Trial judges are required to provide reasons that inform the parties, the appellate court, and the public of the result of the case and how the judge reached his or her conclusion.
In an appeal, it is difficult to successfully argue that a judge provided inadequate reasons. For example, in Gendron v. Doug C. Thompson Ltd. (Thompson Fuels), 2019 ONCA 293, the Court of Appeal stated that
It would appear, at least in this court, that inadequacy of reasons has become a boilerplate ground of appeal. When a legal or factual error is not readily apparent, often an allegation is made that the reasons are inadequate in order to add heft to what is otherwise a weak appeal. Minor omissions are seized upon as significant deficiencies in the judge’s reasoning process. Appellants then argue that, try as they might, they just cannot understand what the judge was thinking or how he or she got to the result.

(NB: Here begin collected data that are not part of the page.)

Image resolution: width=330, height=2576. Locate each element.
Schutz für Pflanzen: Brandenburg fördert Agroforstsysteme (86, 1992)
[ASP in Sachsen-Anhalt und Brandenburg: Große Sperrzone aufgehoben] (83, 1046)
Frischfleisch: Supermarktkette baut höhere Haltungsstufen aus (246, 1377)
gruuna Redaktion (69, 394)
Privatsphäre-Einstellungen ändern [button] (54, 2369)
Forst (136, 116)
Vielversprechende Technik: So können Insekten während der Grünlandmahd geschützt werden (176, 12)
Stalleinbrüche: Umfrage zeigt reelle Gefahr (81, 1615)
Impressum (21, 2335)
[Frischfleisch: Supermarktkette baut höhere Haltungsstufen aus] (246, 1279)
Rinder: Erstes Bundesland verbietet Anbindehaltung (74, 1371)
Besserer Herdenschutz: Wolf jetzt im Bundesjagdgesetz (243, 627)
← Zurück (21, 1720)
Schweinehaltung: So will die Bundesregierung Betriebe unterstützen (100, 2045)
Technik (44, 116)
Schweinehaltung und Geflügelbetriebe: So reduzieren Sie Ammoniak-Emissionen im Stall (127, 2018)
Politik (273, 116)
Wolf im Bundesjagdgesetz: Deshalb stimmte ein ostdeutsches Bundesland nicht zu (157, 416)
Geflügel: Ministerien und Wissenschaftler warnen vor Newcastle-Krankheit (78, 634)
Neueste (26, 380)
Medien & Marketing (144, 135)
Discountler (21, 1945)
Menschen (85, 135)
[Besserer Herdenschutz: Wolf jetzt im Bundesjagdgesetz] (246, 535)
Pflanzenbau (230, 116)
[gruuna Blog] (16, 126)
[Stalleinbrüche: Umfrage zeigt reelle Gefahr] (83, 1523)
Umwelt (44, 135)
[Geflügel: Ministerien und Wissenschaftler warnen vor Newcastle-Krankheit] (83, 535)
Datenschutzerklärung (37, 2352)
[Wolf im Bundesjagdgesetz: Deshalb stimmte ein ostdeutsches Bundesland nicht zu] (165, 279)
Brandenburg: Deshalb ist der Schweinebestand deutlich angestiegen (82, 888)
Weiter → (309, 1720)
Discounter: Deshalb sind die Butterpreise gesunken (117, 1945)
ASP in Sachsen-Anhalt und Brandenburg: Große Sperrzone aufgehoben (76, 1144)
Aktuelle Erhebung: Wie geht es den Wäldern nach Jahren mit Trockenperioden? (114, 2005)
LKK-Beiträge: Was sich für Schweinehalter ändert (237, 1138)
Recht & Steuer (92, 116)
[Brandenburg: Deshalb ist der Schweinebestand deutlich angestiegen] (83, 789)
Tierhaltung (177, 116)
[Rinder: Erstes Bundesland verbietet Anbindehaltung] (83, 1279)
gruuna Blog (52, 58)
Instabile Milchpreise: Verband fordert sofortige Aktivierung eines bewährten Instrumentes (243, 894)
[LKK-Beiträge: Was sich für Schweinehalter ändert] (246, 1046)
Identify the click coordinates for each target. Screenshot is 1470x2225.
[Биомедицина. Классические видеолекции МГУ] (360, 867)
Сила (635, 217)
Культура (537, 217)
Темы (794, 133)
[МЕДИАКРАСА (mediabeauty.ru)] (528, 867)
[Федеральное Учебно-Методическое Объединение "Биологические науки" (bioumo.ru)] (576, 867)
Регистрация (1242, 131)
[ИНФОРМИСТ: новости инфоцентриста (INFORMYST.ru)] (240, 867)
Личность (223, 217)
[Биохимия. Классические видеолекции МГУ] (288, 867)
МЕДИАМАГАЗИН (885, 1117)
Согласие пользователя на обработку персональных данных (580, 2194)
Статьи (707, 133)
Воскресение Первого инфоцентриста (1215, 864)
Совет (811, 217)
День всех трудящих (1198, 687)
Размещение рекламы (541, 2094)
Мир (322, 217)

The Court of Appeal called this an “unfortunate trend”, indicating that “there is a difference between being unable to understand a trial judge’s reasons and being wilfully blind as to their meaning”.
However, in the recent decision of Manos v. Riotrin Properties (Flamborough) Inc., 2020 ONCA 211, the Court of Appeal allowed a defendant’s appeal in a personal injury action, due to inadequate reasons.
The Court of Appeal noted that “proper reasons serve to: (i) justify and explain the result; (ii) tell the losing party why he or she lost; (iii) provide for informed consideration of the grounds of appeal; and (iv) satisfy the public that justice has been done”.
The key consideration is whether the reasons permit meaningful and effective appellate review.
The Court of Appeal indicated that the trial judge did not provide any analysis of the evidence of the defendant’s experts on the issue of causation.
Although it was open to the trial judge to not accept the defendant’s experts’ evidence, the Court of Appeal stated that the reasons had to demonstrate why the trial judge rejected the evidence and the rejection had to be rooted in the evidence before him. Otherwise, his reasons would not be reasonably intelligible to the parties or amenable to meaningful appellate review.
As a result, a new trial was ordered.